I used a low price Toshiba HD 1080p camcorder on a tripod aimed at the audience the entire time. This camera was a one day Woot.com special for like $100 (thanks to Dave Helmly for alerting me to this deal). I wasn’t expecting much and while it’s not the greatest quality by any means, especially in low light. It’s small, creates MP4 files that are easily edited. Traditionally I’d use my Nikon D600 DSLR for video, but for something long like a seminar, DSLRs can only capture 10-30 minutes at a time. With a regular camcorder I was able to just leave it running the whole time and record over 2 hours to a 16GB SD card. By the way, I wouldn’t recommend this Toshiba model and the only reason I got it was because it was on sale for so cheap.

 

Editing

I was torn between editing this in ScreenFlow or Premiere Pro CS6. I know both editors well. I ended up doing it in ScreenFlow simply because the screen capture and webcam of me were already there and I would have had to go through and do all the edits of me on screen anyway before exporting out a video just to take into Premiere to add the audio and audience cam. ScreenFlow had no problem importing in the audio WAV file and the MP4s from the Toshiba.

 

P.S. – Staying on time

I couldn’t present without a timer. Even with one I tend to go over a bit because we have so much to show. I worked with a developer (Shawn Welch) a couple of years back to get Presentation Clock built. The one thing it does that none of the others out there back then did, was show you how much you’re actually OVER your time.

 

You can watch the video here in full 1080p HD:

  • http://www.epdp.co/ ErickP

    Thanks! Really enjoy behind the scene breakdowns like this one.

  • Bob Koss

    Terry,

    What makes video different that a small light source can be used (Speedlight size) instead of large softboxes/umbrellas?

    • terryleewhite

      The same rules apply. First off the LED light I used is much bigger than the size of a speedlight as far as the actually light coverage is concerned. Secondly with the video light I only needed enough light to light my face. Had I needed more coverage, I would have needed a bigger light source (softbox). Lastly, LED light tends to be much softer than traditional speedlights and strobes without modifiers.

  • Paul Baur

    I LOVE your BTS stuff Terry — thank you!
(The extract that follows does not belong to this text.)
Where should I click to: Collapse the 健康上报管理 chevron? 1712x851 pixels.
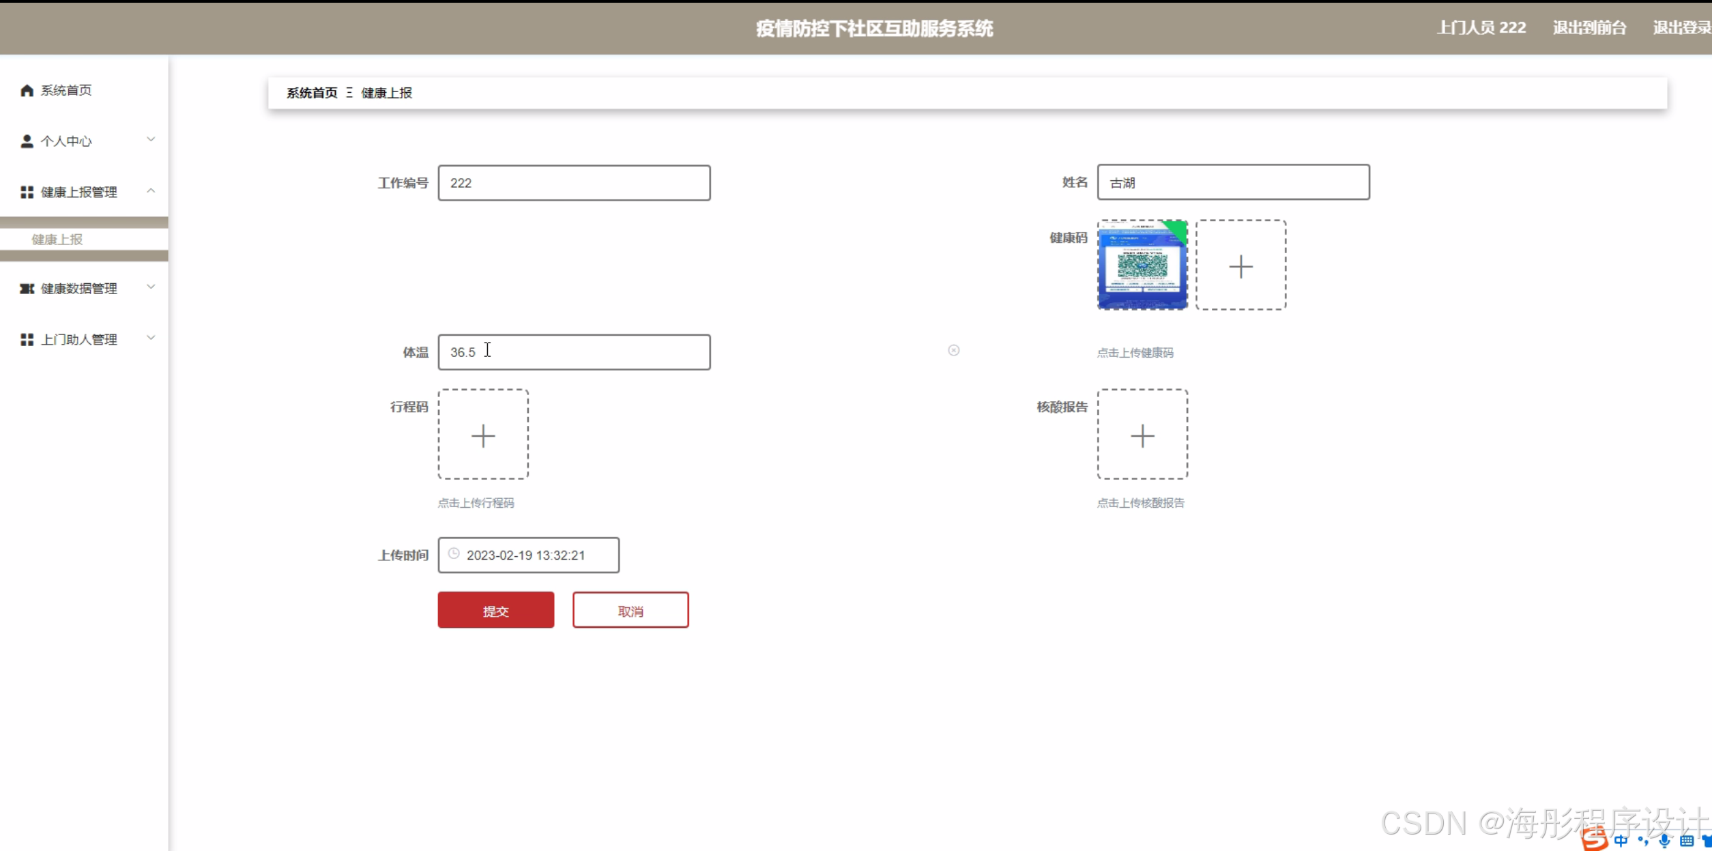(x=151, y=191)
    What do you think of the audio quality of the Zoom vs. the Blue Yeti?

    Peace,
    Paul

    • terryleewhite

      There’s no comparison. The Zoom not only sounds better, but offers many more options for additional channels and inputs.

  • Toby Fairchild

    Thanks for posting your setup Terry. Your run-down of your set-up brings up real world potential problems of doing a hi-tech presentation and how you’ve managed to solve them. Very useful information to anyone who might have to present in the future whether to avoid problems or to up the production value of their presentation in ways that they never would have thought of. Once again, thanks.

  • http://twitter.com/george_kg Aleksandar Dj

    It’s sad to see, there is no young people in the audience on your conferences. BTW I like very much your videos, thanks for making it.